In human medicine there are two useful acronyms that can be applied to veterinary medicine to assist in the identification of wound infections and the differentiation between an infection that is superficial or invading deeper tissues; these are ‘NERDS^©’ and ‘STONES^©’ (Sibbald et al, 2007). The differentiation between a superficial and deeper tissue infection can help to determine whether topical antimicrobial agents alone are required or if systemic antimicrobial or antibiotics may be required (Sibbald et al, 2007). If the wound exhibits two or more of the signs of NERDS (Table 2) or STONES (Table 3) then it may be indicative of a superficial or deep tissue infection and steps should be taken to rectify the bioburden and the correct treatment be carried out to prevent further damage (Sibbald, et al, 2007).

Checklists

The implementation of a wound checklist may help to identify wound infections more rapidly within the clinical setting.
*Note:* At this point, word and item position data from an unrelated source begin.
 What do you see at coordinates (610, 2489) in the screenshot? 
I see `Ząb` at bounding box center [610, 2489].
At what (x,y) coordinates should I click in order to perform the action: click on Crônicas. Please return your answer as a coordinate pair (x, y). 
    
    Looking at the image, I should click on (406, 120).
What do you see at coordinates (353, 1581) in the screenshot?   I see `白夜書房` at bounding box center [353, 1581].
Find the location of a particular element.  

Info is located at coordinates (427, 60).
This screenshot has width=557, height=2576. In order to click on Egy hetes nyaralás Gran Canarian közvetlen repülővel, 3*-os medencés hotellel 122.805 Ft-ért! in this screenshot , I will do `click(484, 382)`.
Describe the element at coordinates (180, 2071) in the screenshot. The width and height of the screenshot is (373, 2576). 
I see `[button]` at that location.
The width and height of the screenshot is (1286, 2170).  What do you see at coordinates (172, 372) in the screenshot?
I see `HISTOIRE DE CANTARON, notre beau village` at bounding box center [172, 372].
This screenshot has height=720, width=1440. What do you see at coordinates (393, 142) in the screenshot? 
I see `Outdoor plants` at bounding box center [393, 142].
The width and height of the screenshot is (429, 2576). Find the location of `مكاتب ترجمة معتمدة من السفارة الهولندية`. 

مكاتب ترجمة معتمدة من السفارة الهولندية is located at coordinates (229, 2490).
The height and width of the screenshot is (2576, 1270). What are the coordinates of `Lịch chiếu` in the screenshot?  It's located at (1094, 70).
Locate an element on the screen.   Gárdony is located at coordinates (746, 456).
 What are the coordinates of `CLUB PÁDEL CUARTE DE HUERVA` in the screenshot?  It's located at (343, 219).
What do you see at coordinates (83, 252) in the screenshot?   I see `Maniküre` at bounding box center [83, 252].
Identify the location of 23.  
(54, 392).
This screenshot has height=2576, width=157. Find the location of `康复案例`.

It is a well-established process in human medicine and becoming more popular in veterinary medicine with the use of surgical and anaesthesia checklists, pain scores and phlebitis scoring (RCVS knowledge, 2020). These could be used at each stage of wound presentation from admittance through to the end stages of management. It is a frequent occurrence, more so in primary care practice, that patient continuity may be difficult and various members of the team may be involved in the patient's care. The use of a checklist to prompt members of the team to monitor, record and note any changes within the wound bed, will help elicit a rapid response preventing further deterioration. These systems look to improve clinical outcomes and minimise mistakes; they have yet to be utilised within wound management, but the use of a simple checklist that prompts the recording of wound appearance, size, exudate level and colour, surrounding tissue and odour could prevent infection and biofilm formation before it becomes critical (RCVS Knowledge, 2020).

Conclusion

Veterinary nurses play a significant role in the identification of wound infections, but need to have a sound understanding of what is normal and abnormal to ensure any potential problems are highlighted before they reach a critical level. Knowing the difference between the signs of the body's normal inflammatory response, erythema, clear to serous sanguineous exudate, oedema, and necrosis compared with critical and severe colonisation of the woundbed leading to an exaggeration of these signs, is essential. The implementation of a checklist alongside care plans could help improve identification of infection and improve patient outcome and management of wounds overall.

KEY POINTS

• As veterinary nurses we can utilise our skills and expertise to have a positive impact on the wound healing process, but this requires a sound understanding of the normal phases of wound healing and the ability to identify what is abnormal.
• Wound infections are common in both primary care practice and referral settings because of the aetiology of most wound presented in practice being of a traumatic nature or bite wounds. The early recognition and prevention of infection are vital to ensure there are minimal to no delays in the healing process.
• The acronyms ‘NERDS’ and ‘STONES’ typically used in human medicine with regards to be identifying superficial and deep tissue infections can be applied to veterinary medicine to help in the early identification of complications in wound healing.
• The implementation of a wound checklist could help prevent vital steps from being missed during the early stages of management, these could also be adapted to be used at follow-up appointments to ensure any changes in the wound are identified and problems rectified before further deterioration occurs.